Atmende Säule / Breathing Pillar
Swiss artist Roman Signer created Breathing Pillar for the first Bochumer Bildhauersymposium. Looking back on the 1979/80 event, it not only created much fodder for discussion, but also was responsible for several pioneering sculptures in the public space. The Swiss artist is known for blowing up the concept of classical sculpture and expanding it into something more ephemeral and process based. Breathing Pillar is another example of how his work can express a constant state of change.
To make the sculpture, one stainless steel tube was placed inside of another, so that it could move up and down in a “breathing” motion. For it to function, there are two catch basins that look like pavilions on either side of it, designed to collect rainwater and direct it into the pillar through a system of pipes. The silver tube on the inside rises as water pressure increases. Once it has reached a certain point, the water can finally flow out of a valve in the upper section and the tube can sink back down.

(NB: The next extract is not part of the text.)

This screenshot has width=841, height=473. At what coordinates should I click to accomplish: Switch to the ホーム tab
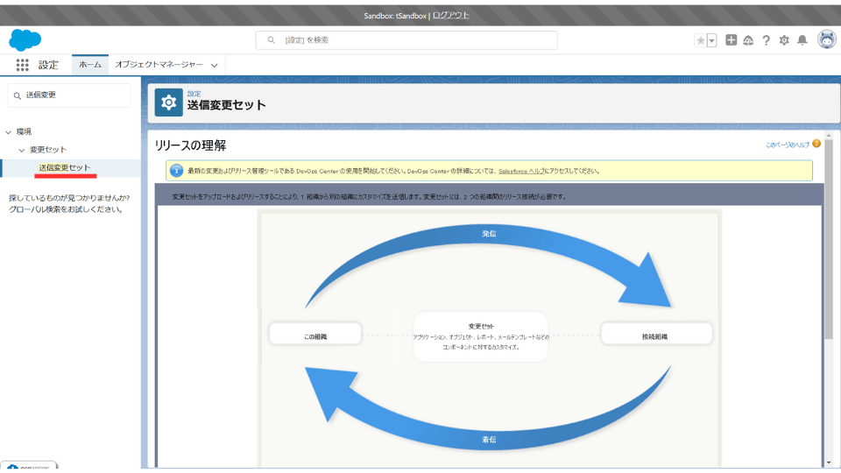coord(90,65)

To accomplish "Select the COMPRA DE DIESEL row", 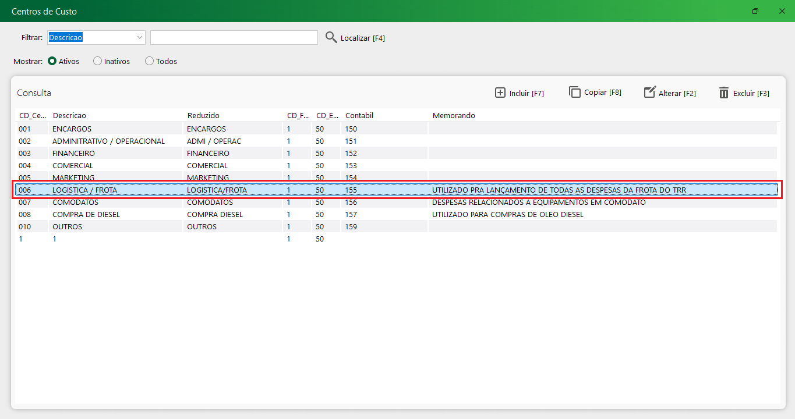I will 86,214.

As such, the breathing movement is irregular and depends on rainfall. This interplay of chance and controlled process is what makes the sculpture particularly appealing. The viewer is waiting for a planned event, but there is no way to predict when it will happen.
Breathing Pillar was the first public sculpture commissioned by the now distinguished sculptor, draftsman, filmmaker, performance artist, and conceptual artist.